- **PROVIDED INFORMATION**
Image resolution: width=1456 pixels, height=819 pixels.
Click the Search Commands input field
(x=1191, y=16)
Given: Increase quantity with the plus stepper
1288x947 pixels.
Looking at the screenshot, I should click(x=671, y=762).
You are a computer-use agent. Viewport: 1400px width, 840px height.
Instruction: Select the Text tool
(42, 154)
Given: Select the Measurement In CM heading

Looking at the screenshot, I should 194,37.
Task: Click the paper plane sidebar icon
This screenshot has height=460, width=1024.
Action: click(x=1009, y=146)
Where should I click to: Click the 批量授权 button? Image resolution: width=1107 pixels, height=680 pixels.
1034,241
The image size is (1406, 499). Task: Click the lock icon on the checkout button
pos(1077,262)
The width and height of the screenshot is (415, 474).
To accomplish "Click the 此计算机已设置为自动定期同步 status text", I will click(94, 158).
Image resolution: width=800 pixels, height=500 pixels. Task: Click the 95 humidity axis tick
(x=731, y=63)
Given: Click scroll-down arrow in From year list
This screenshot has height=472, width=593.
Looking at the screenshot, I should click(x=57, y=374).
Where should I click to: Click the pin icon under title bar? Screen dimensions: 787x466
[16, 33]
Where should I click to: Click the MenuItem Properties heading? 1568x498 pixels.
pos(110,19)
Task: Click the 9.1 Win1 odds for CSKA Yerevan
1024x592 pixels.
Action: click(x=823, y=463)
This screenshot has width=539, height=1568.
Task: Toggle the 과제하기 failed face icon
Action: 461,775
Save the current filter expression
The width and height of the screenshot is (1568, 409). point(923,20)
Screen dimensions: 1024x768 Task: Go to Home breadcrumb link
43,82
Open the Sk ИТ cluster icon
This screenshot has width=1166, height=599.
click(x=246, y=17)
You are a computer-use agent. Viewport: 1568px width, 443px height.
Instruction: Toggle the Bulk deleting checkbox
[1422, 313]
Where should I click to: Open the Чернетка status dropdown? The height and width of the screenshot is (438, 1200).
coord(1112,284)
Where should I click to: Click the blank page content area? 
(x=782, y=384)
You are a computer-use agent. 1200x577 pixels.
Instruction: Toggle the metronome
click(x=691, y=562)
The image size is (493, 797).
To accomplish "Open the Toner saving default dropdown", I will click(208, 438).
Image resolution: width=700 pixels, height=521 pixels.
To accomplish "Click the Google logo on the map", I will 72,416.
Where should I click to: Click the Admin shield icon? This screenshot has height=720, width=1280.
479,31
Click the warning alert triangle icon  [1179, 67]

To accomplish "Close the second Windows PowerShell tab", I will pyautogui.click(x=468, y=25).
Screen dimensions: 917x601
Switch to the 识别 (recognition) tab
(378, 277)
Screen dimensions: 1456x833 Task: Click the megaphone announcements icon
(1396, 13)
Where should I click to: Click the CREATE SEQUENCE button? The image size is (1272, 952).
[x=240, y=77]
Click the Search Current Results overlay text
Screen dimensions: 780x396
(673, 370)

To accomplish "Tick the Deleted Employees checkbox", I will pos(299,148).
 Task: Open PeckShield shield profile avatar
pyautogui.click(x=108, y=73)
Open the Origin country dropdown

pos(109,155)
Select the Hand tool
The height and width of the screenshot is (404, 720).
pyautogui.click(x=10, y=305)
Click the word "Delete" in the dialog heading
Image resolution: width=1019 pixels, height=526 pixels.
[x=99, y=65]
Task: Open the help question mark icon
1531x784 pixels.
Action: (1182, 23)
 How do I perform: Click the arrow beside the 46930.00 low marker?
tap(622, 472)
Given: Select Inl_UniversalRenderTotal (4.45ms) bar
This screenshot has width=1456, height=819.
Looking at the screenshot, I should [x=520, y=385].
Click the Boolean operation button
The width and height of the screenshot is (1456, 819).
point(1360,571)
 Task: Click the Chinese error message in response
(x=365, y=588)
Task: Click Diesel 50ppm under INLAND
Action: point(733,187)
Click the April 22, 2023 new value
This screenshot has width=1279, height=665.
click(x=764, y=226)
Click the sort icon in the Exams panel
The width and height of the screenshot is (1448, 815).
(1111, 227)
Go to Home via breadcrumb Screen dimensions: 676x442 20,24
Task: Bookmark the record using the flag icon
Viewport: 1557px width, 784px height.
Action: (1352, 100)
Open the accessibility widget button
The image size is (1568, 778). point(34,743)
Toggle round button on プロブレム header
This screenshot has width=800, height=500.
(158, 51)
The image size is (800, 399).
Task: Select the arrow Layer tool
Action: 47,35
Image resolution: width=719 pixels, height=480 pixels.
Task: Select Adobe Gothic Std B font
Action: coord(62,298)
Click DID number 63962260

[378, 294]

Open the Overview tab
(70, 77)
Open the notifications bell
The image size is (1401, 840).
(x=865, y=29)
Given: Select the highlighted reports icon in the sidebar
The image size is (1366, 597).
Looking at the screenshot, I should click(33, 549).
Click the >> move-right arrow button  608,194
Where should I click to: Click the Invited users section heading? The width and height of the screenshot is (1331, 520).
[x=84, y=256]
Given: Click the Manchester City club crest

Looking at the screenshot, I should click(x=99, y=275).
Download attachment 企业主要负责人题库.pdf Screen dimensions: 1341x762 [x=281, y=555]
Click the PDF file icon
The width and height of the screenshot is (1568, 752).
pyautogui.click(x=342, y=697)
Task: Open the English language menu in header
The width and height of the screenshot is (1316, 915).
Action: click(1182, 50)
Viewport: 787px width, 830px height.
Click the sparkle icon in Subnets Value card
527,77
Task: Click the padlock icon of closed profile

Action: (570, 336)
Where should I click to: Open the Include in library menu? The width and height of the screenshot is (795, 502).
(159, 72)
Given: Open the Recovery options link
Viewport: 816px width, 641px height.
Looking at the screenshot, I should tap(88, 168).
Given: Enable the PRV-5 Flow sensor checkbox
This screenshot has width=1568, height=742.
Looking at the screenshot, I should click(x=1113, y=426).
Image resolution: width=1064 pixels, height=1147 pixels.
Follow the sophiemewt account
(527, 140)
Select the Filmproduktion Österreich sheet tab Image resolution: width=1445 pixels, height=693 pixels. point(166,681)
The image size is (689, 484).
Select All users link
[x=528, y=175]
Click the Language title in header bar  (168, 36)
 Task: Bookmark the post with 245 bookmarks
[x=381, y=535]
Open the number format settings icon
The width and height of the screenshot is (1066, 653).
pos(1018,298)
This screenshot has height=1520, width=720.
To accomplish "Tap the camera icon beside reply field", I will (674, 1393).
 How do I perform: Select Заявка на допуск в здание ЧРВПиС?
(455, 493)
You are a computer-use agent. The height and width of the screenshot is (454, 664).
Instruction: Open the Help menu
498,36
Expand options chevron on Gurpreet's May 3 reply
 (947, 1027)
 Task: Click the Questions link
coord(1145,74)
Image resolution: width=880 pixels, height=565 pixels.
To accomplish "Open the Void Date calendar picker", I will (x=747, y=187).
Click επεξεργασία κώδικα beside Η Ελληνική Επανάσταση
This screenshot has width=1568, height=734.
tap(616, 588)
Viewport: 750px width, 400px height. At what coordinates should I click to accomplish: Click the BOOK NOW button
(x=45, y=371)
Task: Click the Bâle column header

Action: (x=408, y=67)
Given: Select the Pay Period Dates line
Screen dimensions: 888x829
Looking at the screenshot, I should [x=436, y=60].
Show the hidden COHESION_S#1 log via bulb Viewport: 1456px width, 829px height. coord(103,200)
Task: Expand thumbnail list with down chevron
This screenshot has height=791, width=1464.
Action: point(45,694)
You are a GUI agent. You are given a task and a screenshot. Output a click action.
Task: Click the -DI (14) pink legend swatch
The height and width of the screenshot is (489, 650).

- **TASK REQUIREMENTS**
Retype all of the material above, line for line, with no changes.

- **RESULT OF THE TASK**
Image resolution: width=1456 pixels, height=819 pixels.
Click the Search Commands input field
(x=1191, y=16)
Given: Increase quantity with the plus stepper
1288x947 pixels.
Looking at the screenshot, I should click(x=671, y=762).
You are a computer-use agent. Viewport: 1400px width, 840px height.
Instruction: Select the Text tool
(42, 154)
Given: Select the Measurement In CM heading

Looking at the screenshot, I should 194,37.
Task: Click the paper plane sidebar icon
This screenshot has height=460, width=1024.
Action: click(x=1009, y=146)
Where should I click to: Click the 批量授权 button? Image resolution: width=1107 pixels, height=680 pixels.
1034,241
The image size is (1406, 499). Task: Click the lock icon on the checkout button
pos(1077,262)
The width and height of the screenshot is (415, 474).
To accomplish "Click the 此计算机已设置为自动定期同步 status text", I will click(94, 158).
Image resolution: width=800 pixels, height=500 pixels. Task: Click the 95 humidity axis tick
(x=731, y=63)
Given: Click scroll-down arrow in From year list
This screenshot has height=472, width=593.
Looking at the screenshot, I should click(x=57, y=374).
Where should I click to: Click the pin icon under title bar? Screen dimensions: 787x466
[16, 33]
Where should I click to: Click the MenuItem Properties heading? 1568x498 pixels.
pos(110,19)
Task: Click the 9.1 Win1 odds for CSKA Yerevan
1024x592 pixels.
Action: click(x=823, y=463)
This screenshot has width=539, height=1568.
Task: Toggle the 과제하기 failed face icon
Action: 461,775
Save the current filter expression
The width and height of the screenshot is (1568, 409). point(923,20)
Screen dimensions: 1024x768 Task: Go to Home breadcrumb link
43,82
Open the Sk ИТ cluster icon
This screenshot has width=1166, height=599.
click(x=246, y=17)
You are a computer-use agent. Viewport: 1568px width, 443px height.
Instruction: Toggle the Bulk deleting checkbox
[1422, 313]
Where should I click to: Open the Чернетка status dropdown? The height and width of the screenshot is (438, 1200).
coord(1112,284)
Where should I click to: Click the blank page content area? 
(x=782, y=384)
You are a computer-use agent. 1200x577 pixels.
Instruction: Toggle the metronome
click(x=691, y=562)
The image size is (493, 797).
To accomplish "Open the Toner saving default dropdown", I will click(208, 438).
Image resolution: width=700 pixels, height=521 pixels.
To accomplish "Click the Google logo on the map", I will 72,416.
Where should I click to: Click the Admin shield icon? This screenshot has height=720, width=1280.
479,31
Click the warning alert triangle icon  [1179, 67]

To accomplish "Close the second Windows PowerShell tab", I will pyautogui.click(x=468, y=25).
Screen dimensions: 917x601
Switch to the 识别 (recognition) tab
(378, 277)
Screen dimensions: 1456x833 Task: Click the megaphone announcements icon
(1396, 13)
Where should I click to: Click the CREATE SEQUENCE button? The image size is (1272, 952).
[x=240, y=77]
Click the Search Current Results overlay text
Screen dimensions: 780x396
(673, 370)

To accomplish "Tick the Deleted Employees checkbox", I will pos(299,148).
 Task: Open PeckShield shield profile avatar
pyautogui.click(x=108, y=73)
Open the Origin country dropdown

pos(109,155)
Select the Hand tool
The height and width of the screenshot is (404, 720).
pyautogui.click(x=10, y=305)
Click the word "Delete" in the dialog heading
Image resolution: width=1019 pixels, height=526 pixels.
[x=99, y=65]
Task: Open the help question mark icon
1531x784 pixels.
Action: (1182, 23)
 How do I perform: Click the arrow beside the 46930.00 low marker?
tap(622, 472)
Given: Select Inl_UniversalRenderTotal (4.45ms) bar
This screenshot has width=1456, height=819.
Looking at the screenshot, I should [x=520, y=385].
Click the Boolean operation button
The width and height of the screenshot is (1456, 819).
point(1360,571)
 Task: Click the Chinese error message in response
(x=365, y=588)
Task: Click Diesel 50ppm under INLAND
Action: point(733,187)
Click the April 22, 2023 new value
This screenshot has width=1279, height=665.
click(x=764, y=226)
Click the sort icon in the Exams panel
The width and height of the screenshot is (1448, 815).
(1111, 227)
Go to Home via breadcrumb Screen dimensions: 676x442 20,24
Task: Bookmark the record using the flag icon
Viewport: 1557px width, 784px height.
Action: (1352, 100)
Open the accessibility widget button
The image size is (1568, 778). point(34,743)
Toggle round button on プロブレム header
This screenshot has width=800, height=500.
(158, 51)
The image size is (800, 399).
Task: Select the arrow Layer tool
Action: 47,35
Image resolution: width=719 pixels, height=480 pixels.
Task: Select Adobe Gothic Std B font
Action: coord(62,298)
Click DID number 63962260

[378, 294]

Open the Overview tab
(70, 77)
Open the notifications bell
The image size is (1401, 840).
(x=865, y=29)
Given: Select the highlighted reports icon in the sidebar
The image size is (1366, 597).
Looking at the screenshot, I should click(33, 549).
Click the >> move-right arrow button  608,194
Where should I click to: Click the Invited users section heading? The width and height of the screenshot is (1331, 520).
[x=84, y=256]
Given: Click the Manchester City club crest

Looking at the screenshot, I should click(x=99, y=275).
Download attachment 企业主要负责人题库.pdf Screen dimensions: 1341x762 [x=281, y=555]
Click the PDF file icon
The width and height of the screenshot is (1568, 752).
pyautogui.click(x=342, y=697)
Task: Open the English language menu in header
The width and height of the screenshot is (1316, 915).
Action: click(1182, 50)
Viewport: 787px width, 830px height.
Click the sparkle icon in Subnets Value card
527,77
Task: Click the padlock icon of closed profile

Action: (570, 336)
Where should I click to: Open the Include in library menu? The width and height of the screenshot is (795, 502).
(159, 72)
Given: Open the Recovery options link
Viewport: 816px width, 641px height.
Looking at the screenshot, I should tap(88, 168).
Given: Enable the PRV-5 Flow sensor checkbox
This screenshot has width=1568, height=742.
Looking at the screenshot, I should click(x=1113, y=426).
Image resolution: width=1064 pixels, height=1147 pixels.
Follow the sophiemewt account
(527, 140)
Select the Filmproduktion Österreich sheet tab Image resolution: width=1445 pixels, height=693 pixels. point(166,681)
The image size is (689, 484).
Select All users link
[x=528, y=175]
Click the Language title in header bar  (168, 36)
 Task: Bookmark the post with 245 bookmarks
[x=381, y=535]
Open the number format settings icon
The width and height of the screenshot is (1066, 653).
pos(1018,298)
This screenshot has height=1520, width=720.
To accomplish "Tap the camera icon beside reply field", I will (674, 1393).
 How do I perform: Select Заявка на допуск в здание ЧРВПиС?
(455, 493)
You are a computer-use agent. The height and width of the screenshot is (454, 664).
Instruction: Open the Help menu
498,36
Expand options chevron on Gurpreet's May 3 reply
 (947, 1027)
 Task: Click the Questions link
coord(1145,74)
Image resolution: width=880 pixels, height=565 pixels.
To accomplish "Open the Void Date calendar picker", I will (x=747, y=187).
Click επεξεργασία κώδικα beside Η Ελληνική Επανάσταση
This screenshot has width=1568, height=734.
tap(616, 588)
Viewport: 750px width, 400px height. At what coordinates should I click to accomplish: Click the BOOK NOW button
(x=45, y=371)
Task: Click the Bâle column header

Action: (x=408, y=67)
Given: Select the Pay Period Dates line
Screen dimensions: 888x829
Looking at the screenshot, I should [x=436, y=60].
Show the hidden COHESION_S#1 log via bulb Viewport: 1456px width, 829px height. coord(103,200)
Task: Expand thumbnail list with down chevron
This screenshot has height=791, width=1464.
Action: point(45,694)
You are a GUI agent. You are given a task and a screenshot. Output a click action.
Task: Click the -DI (14) pink legend swatch
The height and width of the screenshot is (489, 650).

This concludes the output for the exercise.